Au niveau des sols agricoles, les changements de températures et de précipitations neigeuses ont également un impact. Dr Brian Amiro est professeur émérite et chef par intérim du département de la science du sol à la Faculté des sciences agricoles et alimentaires de l’Université du Manitoba.
Il rappelle que « la neige est très importante pour l’humidité des sols. Quand il y a moins de neige en hiver, il faut espérer qu’on ait beaucoup de pluie au printemps et en été pour compenser et donner de bonnes récoltes ».
Jacques Bourgeois note cependant un point plus positif : « Si les sols sont moins gorgés d’eau à la fonte des neiges au printemps, les agriculteurs pourront semer plus tôt, ce qui sera un avantage pour eux. »
Brian Amiro précise par ailleurs que ce manque d’humidité n’est pas préjudiciable à tous les sols. En effet, « pour les sols calcaires, comme on en trouve près de Winnipeg, avoir moins de neige est plutôt une bonne chose car ça réduit les risques d’inondations à la fonte des neiges. Il y a donc du positif et du négatif à recevoir moins de neige l’hiver, tout dépend du type de sol sur lequel on est ».
Nouvelles maladies
Brian Amiro révèle une dernière conséquence à la tendance au réchauffement hivernal observée dans tout l’Ouest canadien : le potentiel plus élevé de maladies chez les animaux ou les plantes, mais aussi les humains.
« Des virus, parasites et autres insectes porteurs de maladies, qui d’habitude ne survivent pas au froid hivernal manitobain, pourraient de plus en plus survivre à l’hiver s’il est plus chaud. À long terme, on pourrait donc voir se développer des maladies qui n’existaient pas au Manitoba », prévient-il.

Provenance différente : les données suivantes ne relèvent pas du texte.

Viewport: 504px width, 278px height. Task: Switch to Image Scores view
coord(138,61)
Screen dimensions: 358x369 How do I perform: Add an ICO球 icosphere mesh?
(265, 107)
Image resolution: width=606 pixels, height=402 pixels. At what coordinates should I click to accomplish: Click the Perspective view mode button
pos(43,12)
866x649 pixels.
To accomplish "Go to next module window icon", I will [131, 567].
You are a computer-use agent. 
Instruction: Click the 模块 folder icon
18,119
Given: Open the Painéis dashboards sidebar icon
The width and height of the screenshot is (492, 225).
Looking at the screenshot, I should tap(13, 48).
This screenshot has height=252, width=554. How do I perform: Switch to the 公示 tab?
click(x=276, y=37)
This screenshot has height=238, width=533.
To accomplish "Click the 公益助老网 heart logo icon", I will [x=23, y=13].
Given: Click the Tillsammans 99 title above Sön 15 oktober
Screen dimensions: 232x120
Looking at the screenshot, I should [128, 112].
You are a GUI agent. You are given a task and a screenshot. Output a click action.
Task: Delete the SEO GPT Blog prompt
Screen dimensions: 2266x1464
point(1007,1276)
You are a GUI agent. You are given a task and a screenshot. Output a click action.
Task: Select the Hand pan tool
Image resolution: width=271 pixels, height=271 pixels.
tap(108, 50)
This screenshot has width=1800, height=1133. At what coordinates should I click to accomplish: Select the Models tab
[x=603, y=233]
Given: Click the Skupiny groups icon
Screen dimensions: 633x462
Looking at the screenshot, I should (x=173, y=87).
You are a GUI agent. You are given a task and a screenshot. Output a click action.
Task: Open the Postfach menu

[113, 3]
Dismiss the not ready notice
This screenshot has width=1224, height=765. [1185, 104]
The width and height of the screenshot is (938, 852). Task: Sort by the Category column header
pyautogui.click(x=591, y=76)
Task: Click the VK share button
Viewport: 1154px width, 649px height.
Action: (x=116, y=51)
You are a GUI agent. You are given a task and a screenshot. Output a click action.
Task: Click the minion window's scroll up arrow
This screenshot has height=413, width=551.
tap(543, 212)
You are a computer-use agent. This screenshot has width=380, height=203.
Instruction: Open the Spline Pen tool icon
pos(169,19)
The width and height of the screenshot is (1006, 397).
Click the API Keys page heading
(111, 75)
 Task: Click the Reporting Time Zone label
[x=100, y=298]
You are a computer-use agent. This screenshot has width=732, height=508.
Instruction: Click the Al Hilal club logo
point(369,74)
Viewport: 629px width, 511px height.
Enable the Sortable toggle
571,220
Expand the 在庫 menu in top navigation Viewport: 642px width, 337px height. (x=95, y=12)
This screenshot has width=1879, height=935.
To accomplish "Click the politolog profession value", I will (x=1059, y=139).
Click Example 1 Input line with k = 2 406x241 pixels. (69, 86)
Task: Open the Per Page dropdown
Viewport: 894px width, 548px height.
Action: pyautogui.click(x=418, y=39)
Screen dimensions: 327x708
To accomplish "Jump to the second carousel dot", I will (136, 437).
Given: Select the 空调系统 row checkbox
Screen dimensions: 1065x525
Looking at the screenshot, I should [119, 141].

Doit-on s’inquiéter? Jacques Bourgeois se veut rassurant. « Certes, cet hiver 2024 est inhabituellement chaud et peu enneigé, mais ça fait partie du cycle naturel d’avoir des hivers plus chauds et d’autres plus froids. Pour le moment, je n’ai pas constaté que ça affectait vraiment négativement certaines espèces sur le long terme. Tant que ceci ne se répète pas d’année en année! », termine-t-il.
Un concours au Marais Oak Hammock
Le 2 février dernier, le Centre d’interprétation du marais Oak Hammock a lancé son concours annuel pour deviner l’arrivée de la première Bernache du Canada au marais.
« Nous organisons ce concours depuis 30 ans, précise Jacques Bourgeois, coordonnateur du marketing et des communications. Pour participer, il suffit de proposer une date et une heure d’arrivée. (1)
« La personne qui aura donné la réponse la plus proche de la date et heure d’arrivée de la première bernache de 2024 recevra une carte de membre annuelle familiale pour le Centre de découverte des terres humides du marais Oak Hammock et une bernache en peluche. »
Jacques Bourgeois donne quelques indices : « Le plus souvent, ça se passe entre mi-mars et début avril. En 2023, la première était arrivée le 24 mars. Mais il est déjà arrivé qu’elles arrivent un 21 février, c’était en 2017. »
(1) Le concours est gratuit et ouvert à toutes et tous jusqu’au 29 février 2024, ou jusqu’à l’arrivée de la première Bernache du Canada si cet évènement survient avant la fin du mois. Pour participer, visitez le www.marais.ca.